**Task directions**
Pictures are to be left out; every line from the one that holds "This screenshot has width=1028, height=499." to the end of the data is to be retyped exactly.

**Dataset entries**
____________________

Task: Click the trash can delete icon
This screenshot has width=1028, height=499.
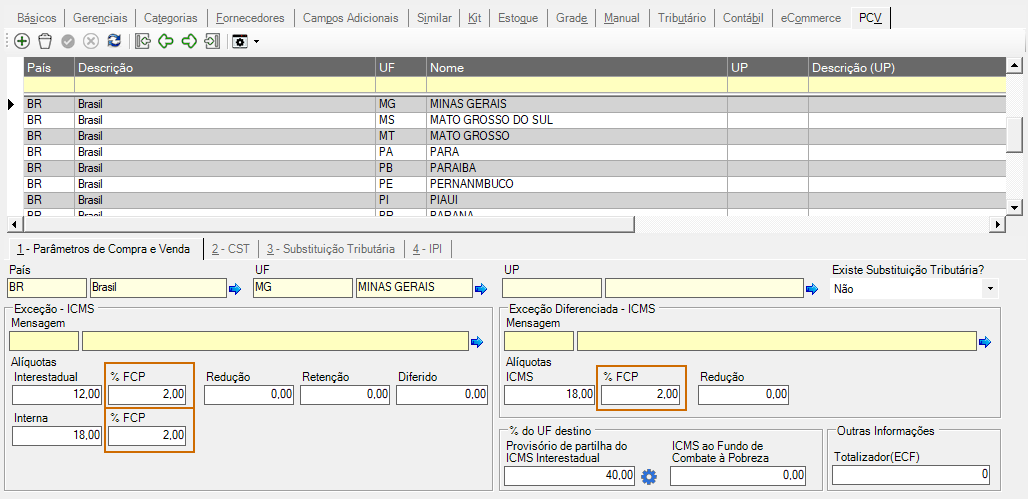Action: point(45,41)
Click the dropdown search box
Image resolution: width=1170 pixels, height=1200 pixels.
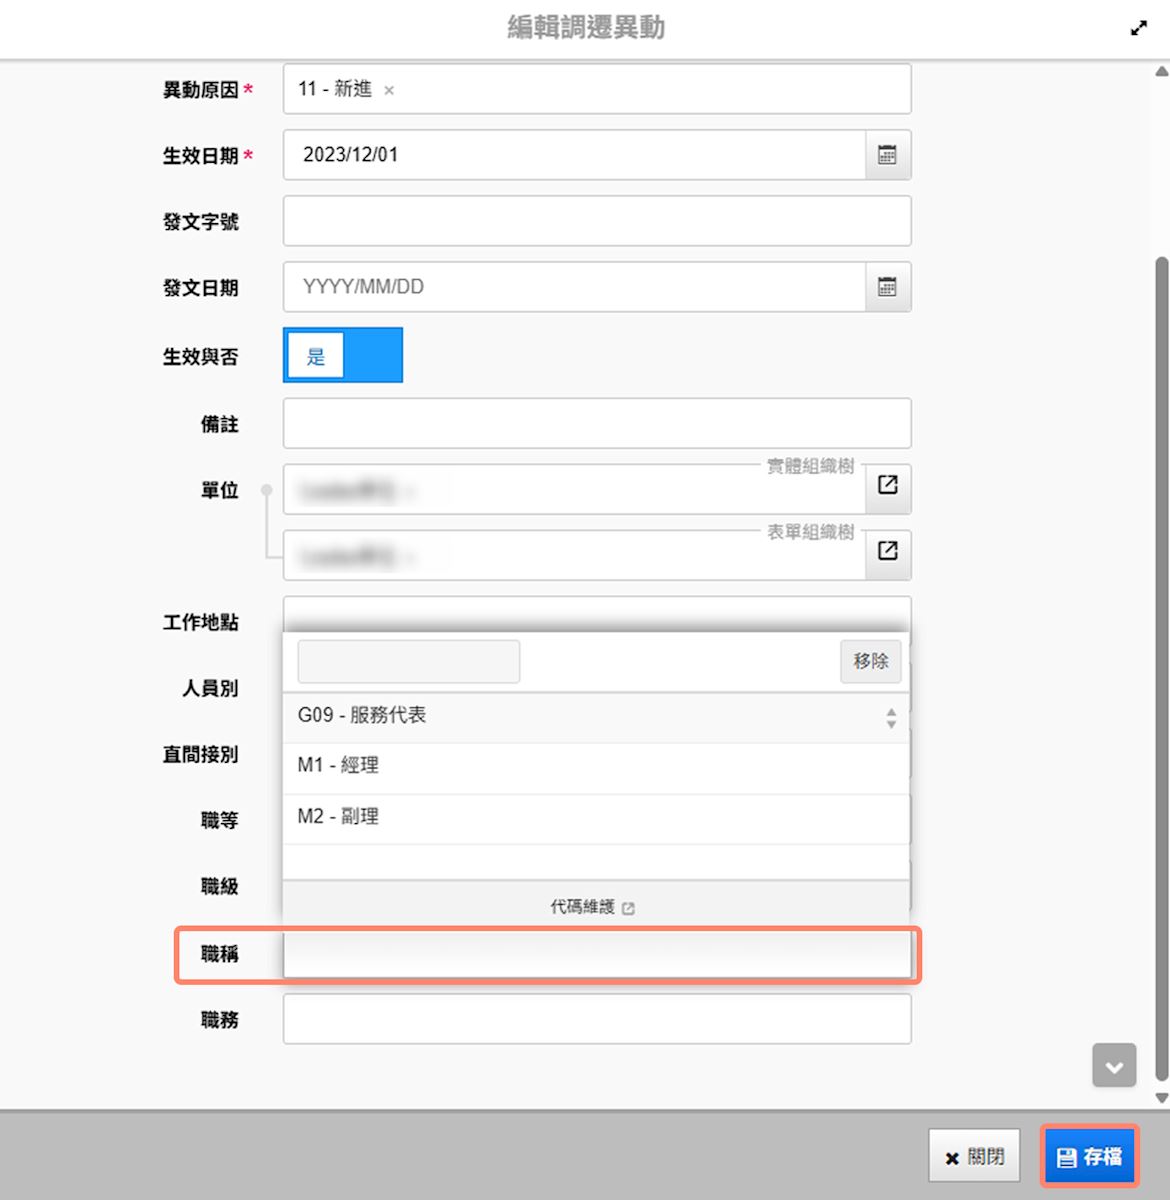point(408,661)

____________________

**Exercise solution**
This screenshot has width=1028, height=499.
Action: point(45,41)
Click the dropdown search box
Image resolution: width=1170 pixels, height=1200 pixels.
point(408,661)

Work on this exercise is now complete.